Bugün 91.6 Haberin Radyosu’nda Pudra.com ekibinin hazırladığı programda da eşitlik, anne ve babaların çocuk bakımındaki rolleri üzerine konuşuluyordu. Sunucu kadınlardan birinin “anne anne olmalı, baba da baba” demesi ve diğerinin itiraz etmesi üzerine aradım ve ben de düşüncelerimi söyledim. Düşüncelerim aşağıdaki şekilde idi:
Kadınların çocuk doğduğunda “baba” ve “anne”nin çocuk bakımında rollerinin eşitliği iddiaları oluyor. Günümüz ailelerinde emzirmek hariç her rol paylaşılmaya çalışılıyor. Bunu genelde kadın istiyor ve kadınların iddiası babanın da anne kadar sorumluluk alabileceği, bunu becerebileceği üzerine. Yayında da dikkat çekmek istediğim konu şuydu ama: Konuya bu şekilde yaklaşan kadınlar boşanma söz konusu olduğunda bu sefer söylemlerini terse çeviriyorlar. Velayet alabilmek için avukatları aracılığıyla çeşitli bilimsel çalışmalara da atıfta bulunarak “çocuk baba ile yaşayamaz”, “çocuk baba ile aynı ilişkileri kuramaz” sonucuna ulaşmaya çalışıyorlar.

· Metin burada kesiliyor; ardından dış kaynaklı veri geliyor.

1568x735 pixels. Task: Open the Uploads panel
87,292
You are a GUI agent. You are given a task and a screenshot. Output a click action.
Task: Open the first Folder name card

Burada tamamen irrasyonel bir durum sözkonusu olduğunda hepimiz mutabıkızdır sanırım. Yani görüşümüz ne olursa olsun evlilik sürerken A, bitince B düşüncesinde iddia etmek, pek rasyonel değil.
Öte yandan “Eşitlik” kavramını da bu yüzden yanlış anlıyor olabiliriz. Eşitlik yasa önünde ve fikirde olmalı ama anatomik, fizyolojik olarak zaten mümkün değil. Bir yanda Anne’nin çocuğun gelişimi boyunca kordon bağı aracılığı ile kurduğu bir bağ var. Bu sırada bu bağın nelere kadir olduğunu her anne biliyor. Çocuk doğana dek babası ile hiçbir alışverişte değil. Bu yüzden annenin çocukla olan bağına sadece emzirmek olarak bakılmaması gerek. Anne karnındaki sürecin önemi, Freud tarafından da çokça işlenmiştir. Bugünkü bazı nevrozlarımızın, bazı duygudurumlarımızın anne karnındaki süreçle ilgili olduğuna dair bir çok tez var. En basiti su sesi, yankılı sesler, ılık bir su içerisinde iken hissettiklerimizin o döneme refere edilen huzur ve paylaşım duygularını içerdiğine yönelik önemli keşifler var. Dolayısıyla iddiam şudur ki bir baba bir çocukla asla annenin kurduğu kadar ilişki kuramaz.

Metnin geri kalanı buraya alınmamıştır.